[geocentrism] Re: Celestial Poles ..part 2
- From: Allen Daves <allendaves@xxxxxxxxxxxxxx>
- To: geocentrism@xxxxxxxxxxxxx
- Date: Wed, 28 Nov 2007 15:36:49 -0800 (PST)
Regner Trampedach <art@xxxxxxxxxx> wrote:
Quoting Allen Daves :
> New diagram only #15-6...........To help demonstrate the subtle error of
> claiming the annual motion only exist in the equatorial plane..
>
Please, Allen - don't be this silly.
* I have never claimed an annual motion in the equatorial plane.
I know that is the problem. that assertion is clearly wrong and i have
demonstated it as such.....
I have told you that your first figure of this post (two plots) are
projections on a plane - the ecliptic, which means that you miss the point
that a line (camera, umbrella, alligator I don't care what) sticking out
from a fixed pointed on Earth, will NOT stay in the ecliptic plane - rather
it will stay in the equatorial plane.
wrong! The vertical distance of travel that the camera moves (Up & down) over
the course of a year does not constitute the annual orbital motion remaining in
the celestial plane! ( diagram 15-5) it only demonstrates a angled view of the
motion that exist in the ecliptic plane. ( a simple experiment with a camera
will prove this for you) It only moves and stays in the ecliptic plane all year
long. that is the whole point and difference between angular view and a angular
displacement. If the camera was not in real rotation around the ecliptic then
yes there would only be the motions in the celestial plane. That is the
difference between real and imaginary axis & motion.
>
Your statement doesn't make sense, and is therefore not unequivocal.
The rotation is around your X-axis (= the celestial axis). Your Z-axis
is in the equatorial plane, as defined by your X-axis. NO! The whole earth
and every point on earth moves in the ecliptic plane. The vertical distance
that the z y axis traverse (up & down) over the course of a year does not
constitute remaining in the equatorial/ celestial plane while in orbit! It does
effectively constitute remaining in the ecliptic plane. The condition of a
camera on the equatorial plane is only a angled view point of the rotation
around the ecliptic axis. Merely looking at a rotation from a different view
does not make it go away!? All you are doing is describing a angled view and
attempting to argue that it is the same thing as rotational motion on the
equatorial plane. They are not the same and that is a grossly erroneous
argument. Again the differences in the concepts and how you know one from the
other is the point of diagrams # 15-2; 15-3, 15-4 and now once more in 15-5
This is your fourth & by far your most subtle mistake.......

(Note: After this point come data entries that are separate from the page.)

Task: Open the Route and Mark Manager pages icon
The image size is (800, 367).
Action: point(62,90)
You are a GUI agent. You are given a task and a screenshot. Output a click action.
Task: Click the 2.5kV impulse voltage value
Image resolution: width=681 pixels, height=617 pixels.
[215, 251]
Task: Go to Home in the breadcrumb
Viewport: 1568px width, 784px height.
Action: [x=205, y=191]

I will try to consolidate the issues of confusion I will try to consolidate
these over the next several days.........I think I understand exactly what &
why there is so much confusion with you and the others now.....

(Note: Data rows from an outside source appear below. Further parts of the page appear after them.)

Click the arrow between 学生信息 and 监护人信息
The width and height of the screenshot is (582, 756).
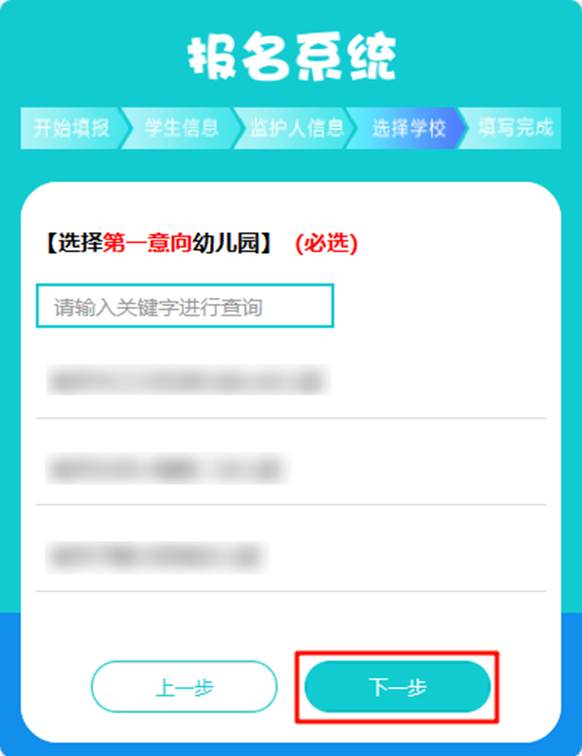click(x=236, y=128)
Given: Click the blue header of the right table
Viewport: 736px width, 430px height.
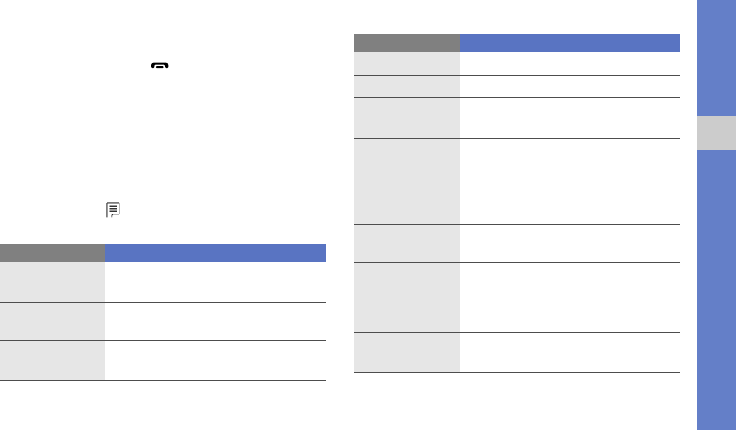Looking at the screenshot, I should 570,43.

* The Earth's orbit is per definition in the ecliptic plane. YES and with the
combined motion of the earth's spin ( you seem so eagar to ignore) it performs
a progressive radial oreintaion in the ecliptic plane ( rotation around the
ecliptic axis)
* But, the Earth's motion in the ecliptic plane is NOT a ROTATION.

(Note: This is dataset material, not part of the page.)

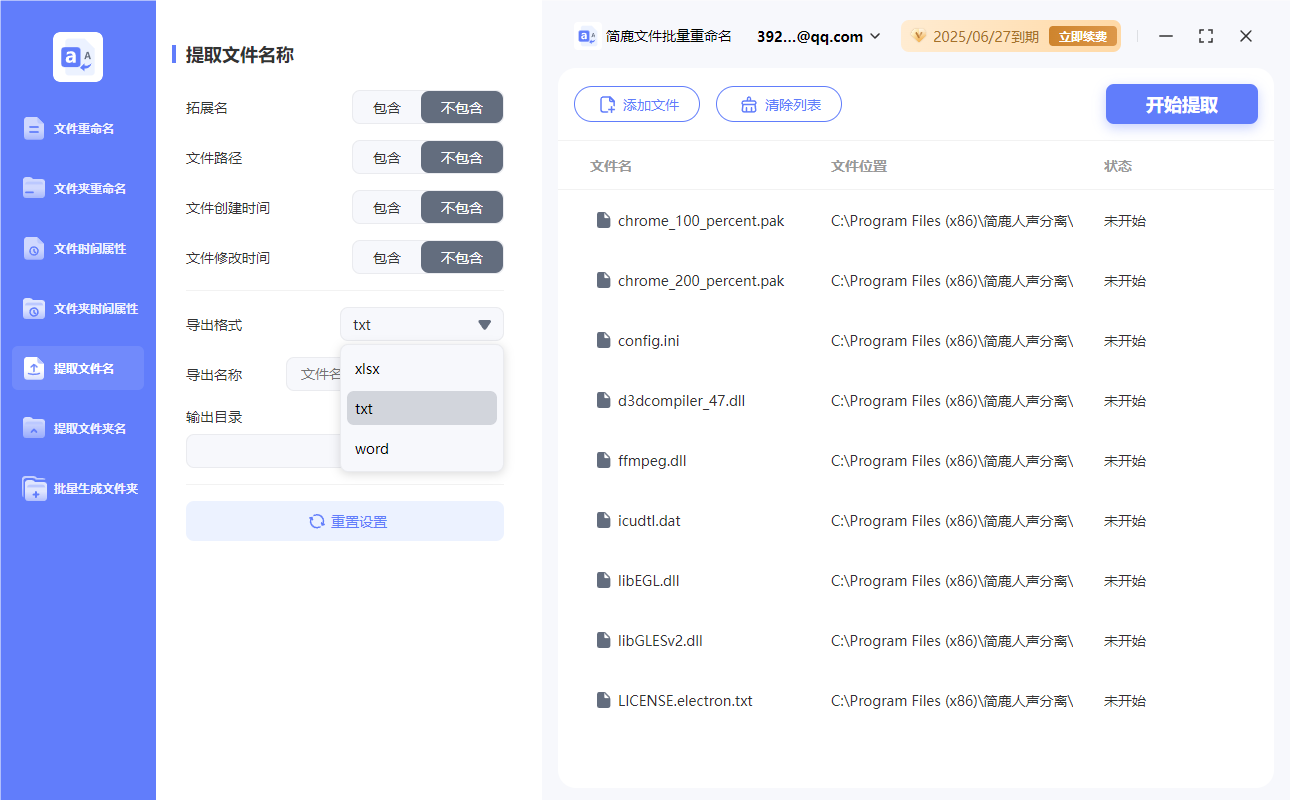Open the 提取文件夹名 feature
The width and height of the screenshot is (1290, 800).
77,428
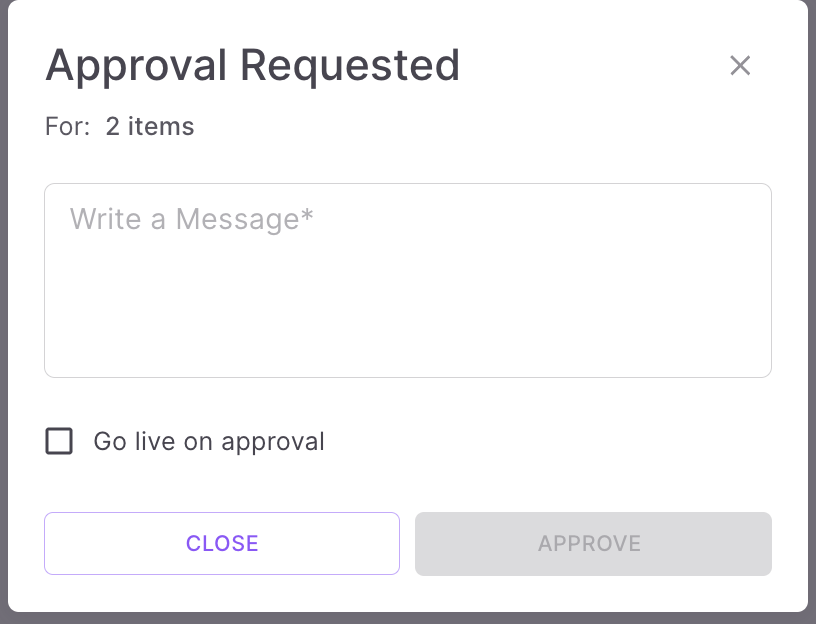
Task: Click the CLOSE button
Action: [x=222, y=543]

It is a TRANSLATION - It is shown in Ani.1 Only if you ignore the spin of the
earth which does and will perform a radial oreintation to the ecliptic no nust
the celestial...
* That yearly motion gives rise to the parallax ellipses - nothing else. No it
creates a combied motion circular and orbital ie the circular motion of the
circular sander can be seen in the orbital sander however the two still have
distict motions. the fact that the motion gives rise to the parallax ellipses(
celestial axis) has nothing to do with the rotational effects on the ecliptic
that must exist if the motions as per HC existed......I have proven this
logicaly over and over again as well as show the flaw in your arguments..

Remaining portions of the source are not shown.